Secret Superheroes celebrates people who’ve overcome adversity, made amazing contributions to society, and inspired others to do the same. Each week we highlight exceptional people in different fields. This week we focus on invention.
James Dyson
He had the idea for his revolutionary cyclone vacuum cleaner in the 1970s, but James Dyson couldn’t get investment because the industry’s profits relied so heavily on the sale of dust bags. After a decade of struggle, James has now not only consigned the dust bag to history, but disrupted many more industries with his remarkable inventions while establishing himself as one of the UK's foremost philanthropists.
She should have been a tennis star, but when injuries ended her career as a teenager Yoky took an unusual path for a retired athlete; she wanted to build a robot tennis player, so she became a scientist. Her subsequent breakthroughs in neuroscience and robotics have powered the growing fields of assisted mobility and manipulation, and now she’s turning her remarkable skills towards helping working mothers manage their workloads.

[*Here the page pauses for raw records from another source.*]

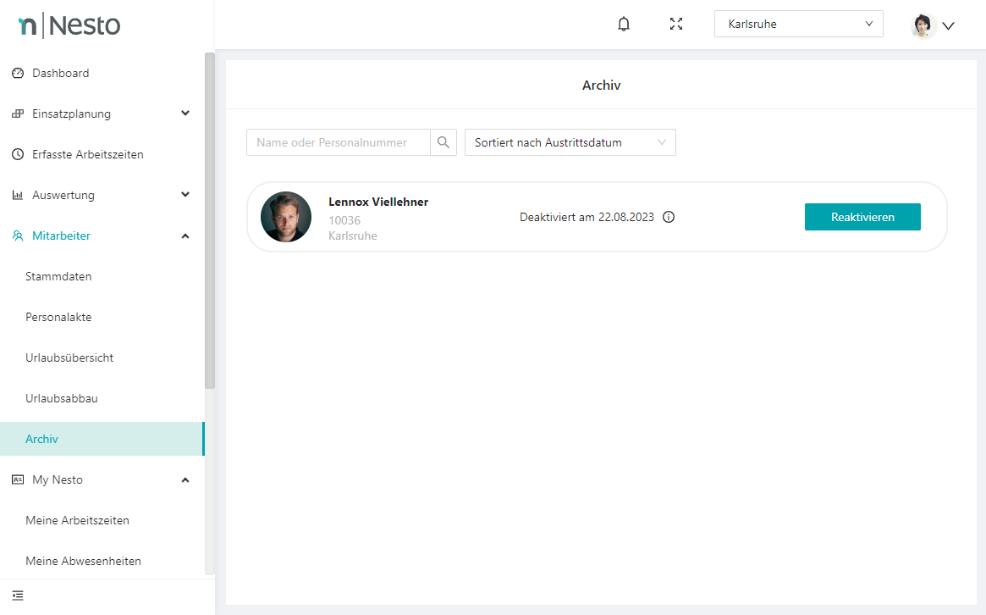
Task: Toggle fullscreen mode icon
Action: tap(675, 25)
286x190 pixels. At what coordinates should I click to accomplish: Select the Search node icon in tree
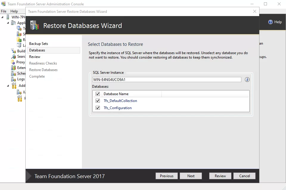pyautogui.click(x=13, y=57)
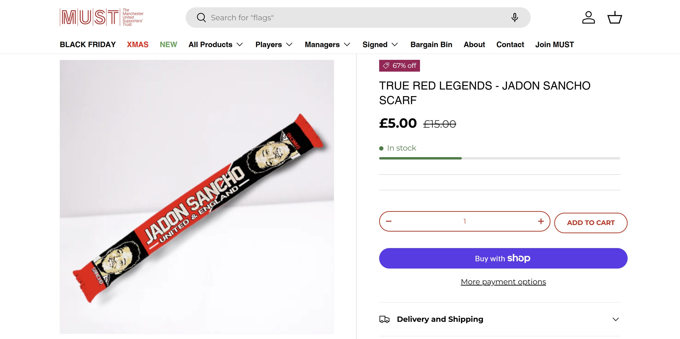The image size is (680, 339).
Task: Click the MUST logo in the header
Action: pos(102,17)
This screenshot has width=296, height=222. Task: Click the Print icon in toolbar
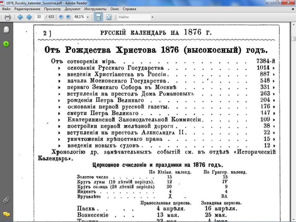point(8,17)
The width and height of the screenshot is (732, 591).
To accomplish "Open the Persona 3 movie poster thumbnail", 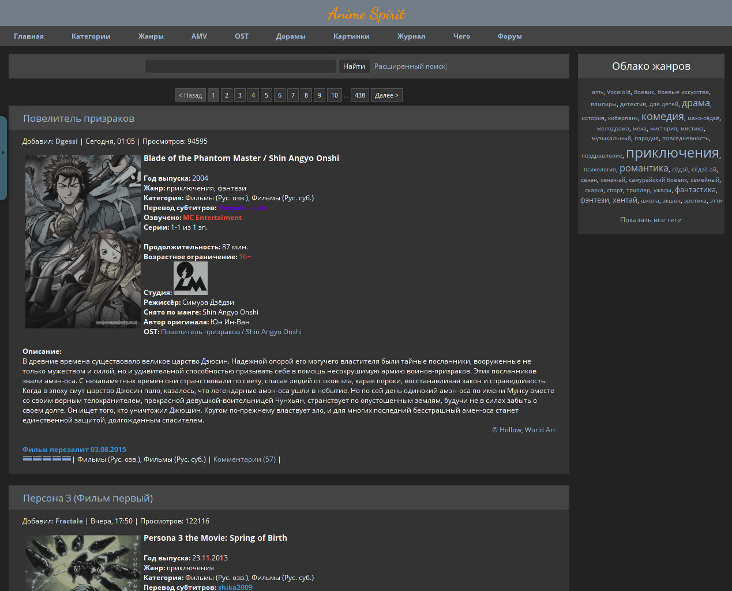I will click(x=82, y=563).
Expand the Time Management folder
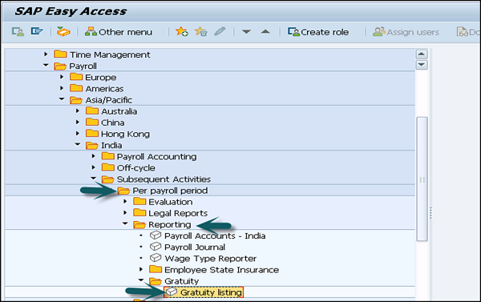Screen dimensions: 481x302 46,54
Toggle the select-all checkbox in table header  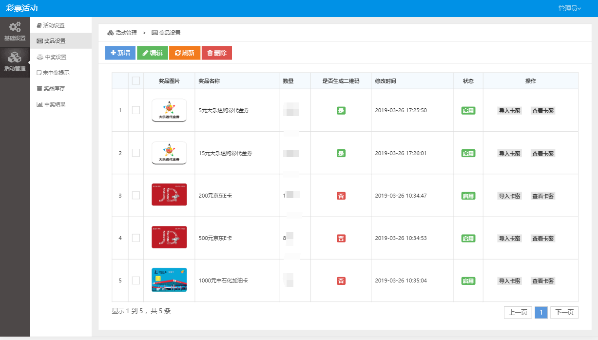[136, 81]

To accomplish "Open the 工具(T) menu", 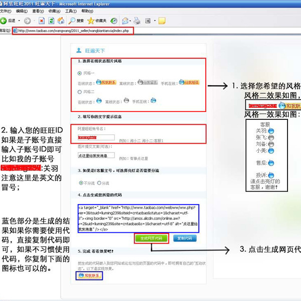I will point(71,11).
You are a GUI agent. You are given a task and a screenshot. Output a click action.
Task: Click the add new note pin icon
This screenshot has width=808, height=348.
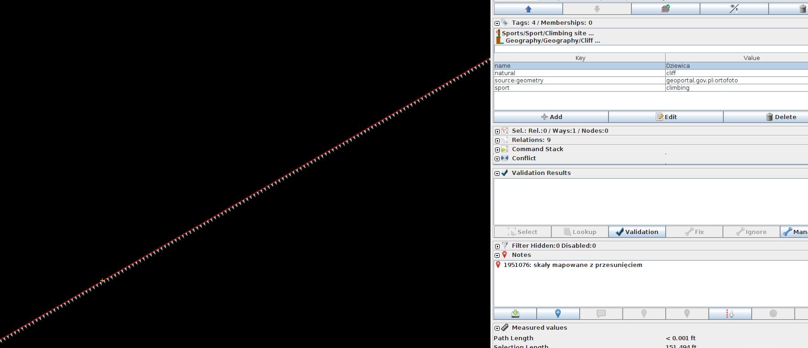[558, 314]
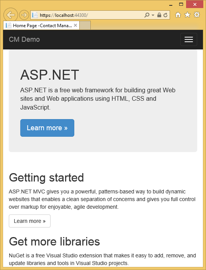Open Favorites with the star icon
The width and height of the screenshot is (206, 270).
187,15
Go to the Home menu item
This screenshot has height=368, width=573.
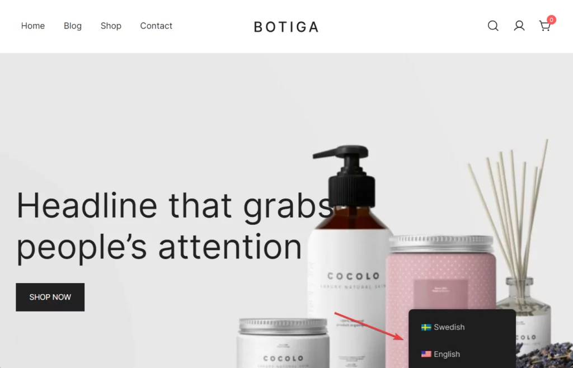[33, 26]
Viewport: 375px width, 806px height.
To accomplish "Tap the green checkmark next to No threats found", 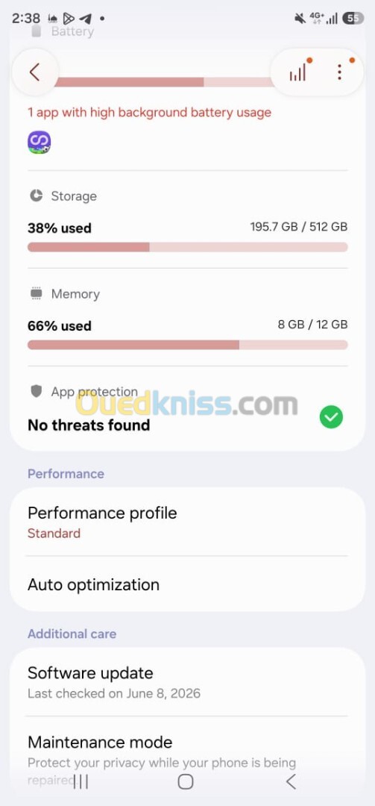I will [331, 417].
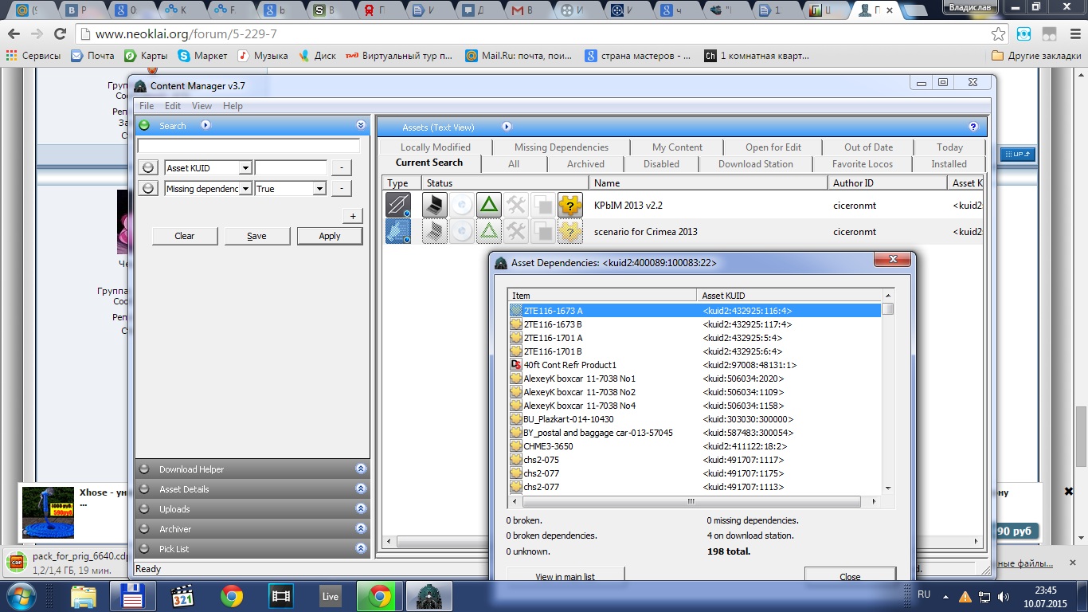Toggle the green Search panel indicator
The height and width of the screenshot is (612, 1088).
tap(144, 126)
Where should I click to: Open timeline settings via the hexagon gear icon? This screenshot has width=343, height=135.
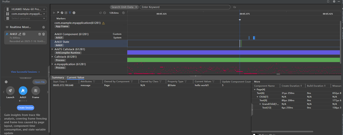click(74, 13)
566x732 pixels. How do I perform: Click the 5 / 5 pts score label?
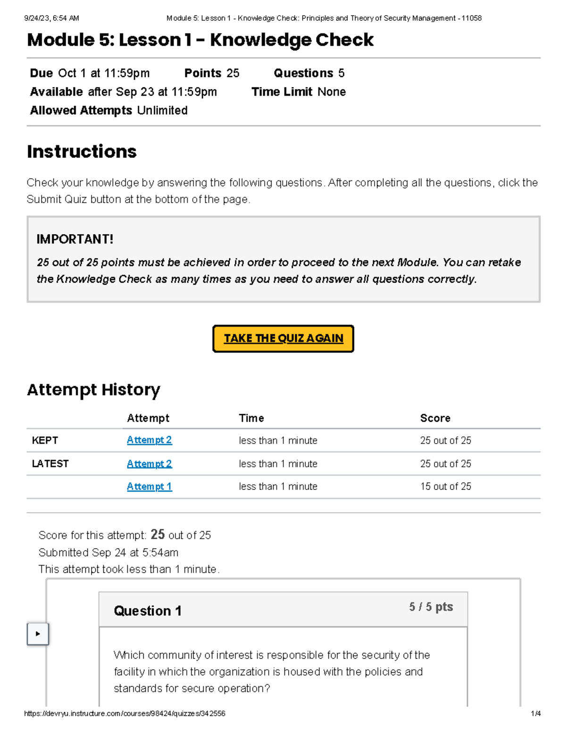click(431, 607)
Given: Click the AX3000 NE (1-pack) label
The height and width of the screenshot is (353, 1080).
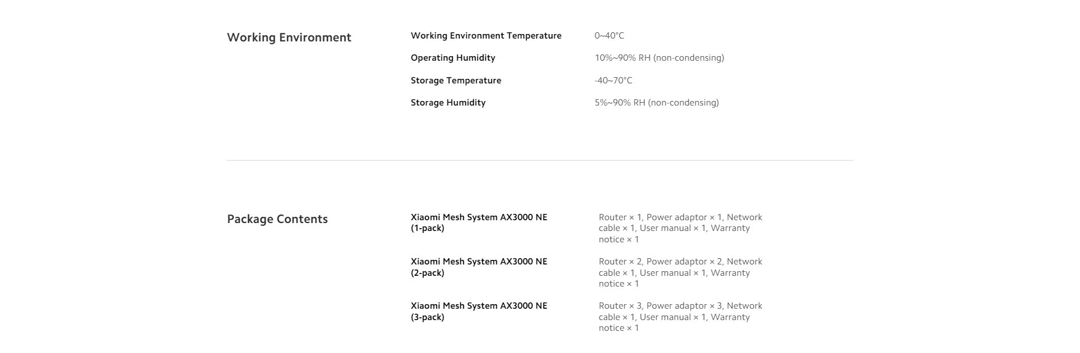Looking at the screenshot, I should (479, 222).
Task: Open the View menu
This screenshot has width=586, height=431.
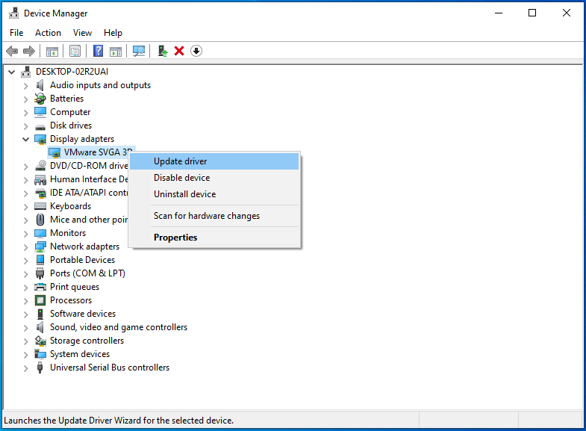Action: click(82, 33)
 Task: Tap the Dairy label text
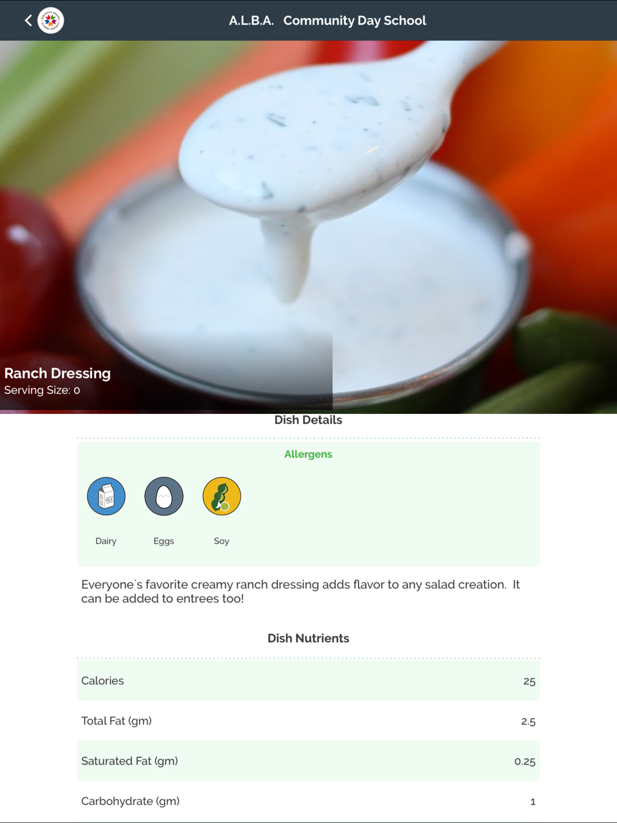(106, 541)
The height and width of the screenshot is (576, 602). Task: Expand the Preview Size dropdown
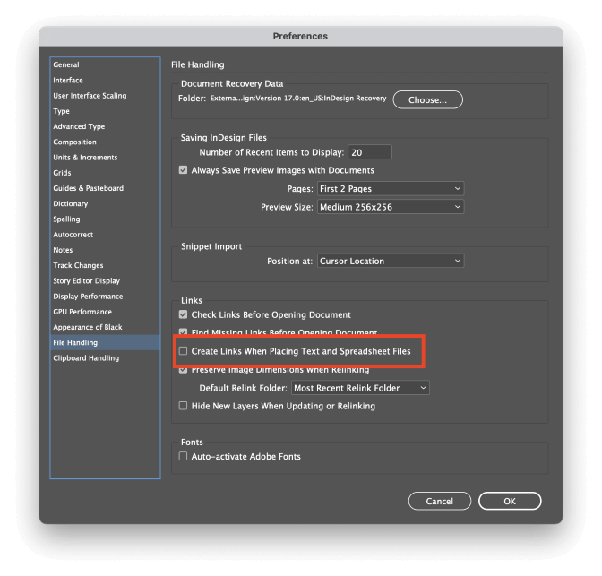click(391, 207)
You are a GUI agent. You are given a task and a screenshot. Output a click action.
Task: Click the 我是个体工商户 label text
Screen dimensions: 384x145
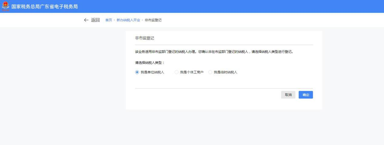pyautogui.click(x=192, y=72)
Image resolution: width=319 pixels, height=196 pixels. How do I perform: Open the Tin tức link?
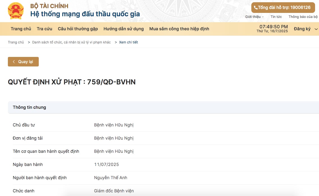click(x=276, y=17)
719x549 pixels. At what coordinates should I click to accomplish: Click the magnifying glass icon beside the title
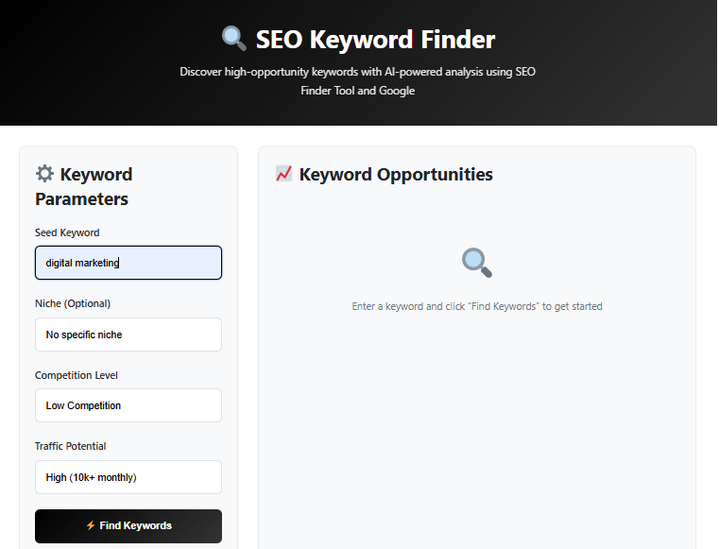[233, 39]
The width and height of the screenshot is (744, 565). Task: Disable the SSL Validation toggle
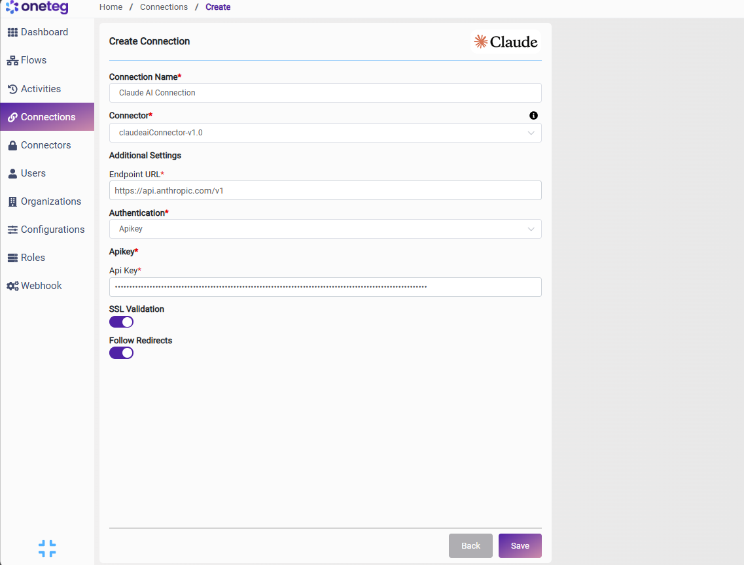122,322
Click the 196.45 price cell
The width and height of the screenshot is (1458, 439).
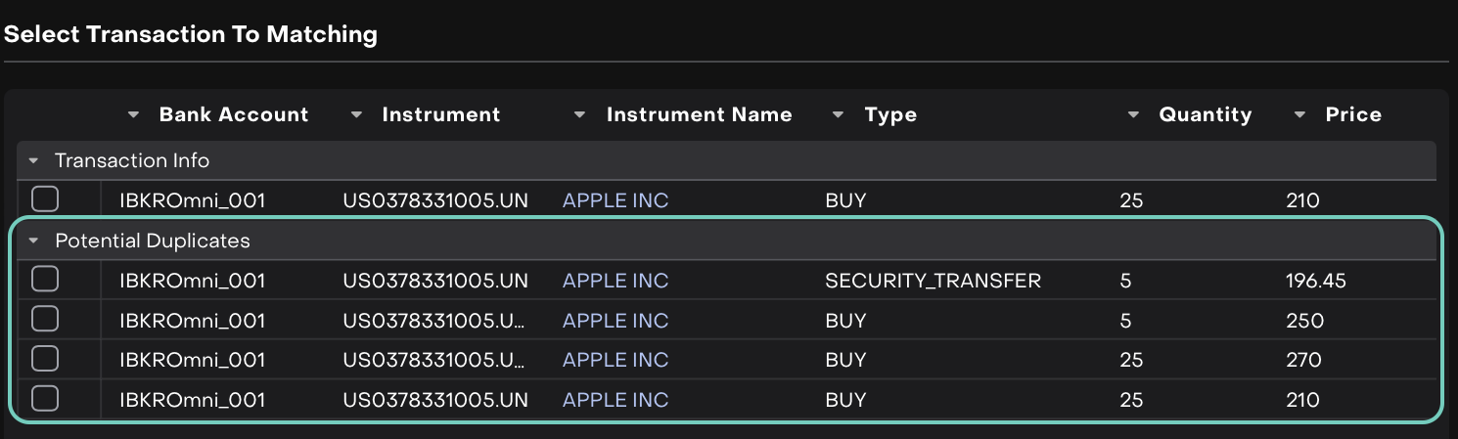[1315, 282]
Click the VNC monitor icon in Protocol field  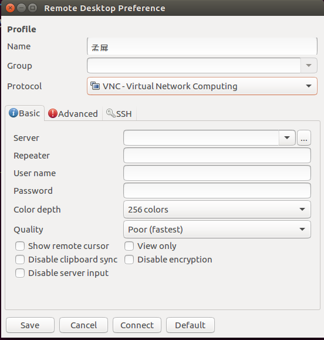[95, 86]
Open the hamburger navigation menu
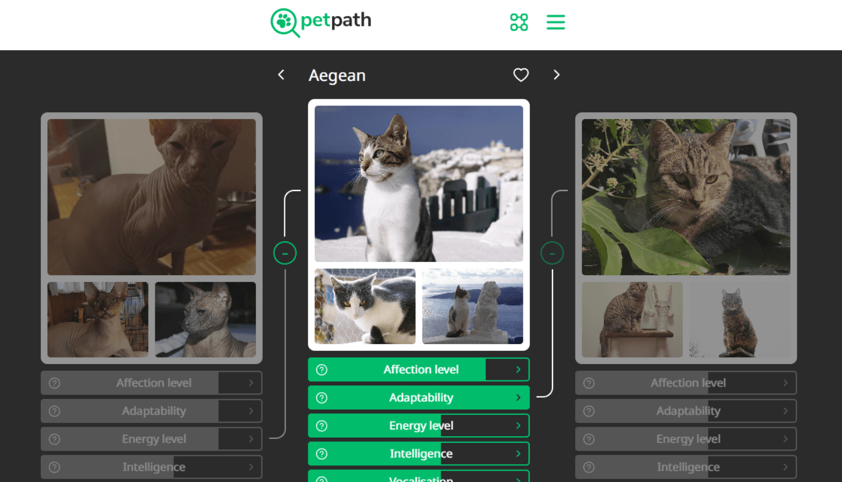The image size is (842, 482). click(555, 22)
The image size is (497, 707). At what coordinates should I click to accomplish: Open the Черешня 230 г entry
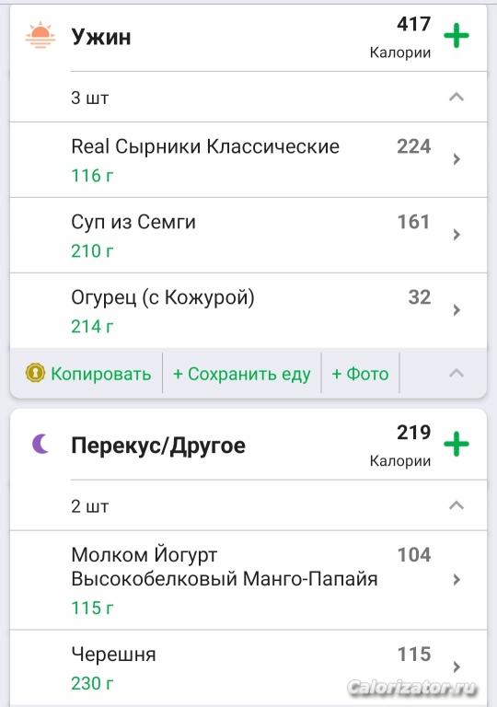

When the prodigious computing talent of Ray Kurzweil designed his Kurzweil Reading Machine in 1976, his goal was to help the blind read, but he could never have guessed where his invention would take him. The first customer for his device was none other than Stevie Wonder, who wanted to know if the same technology could be used to improve electronic musical instruments; the results of that collaboration changed the face of music forever.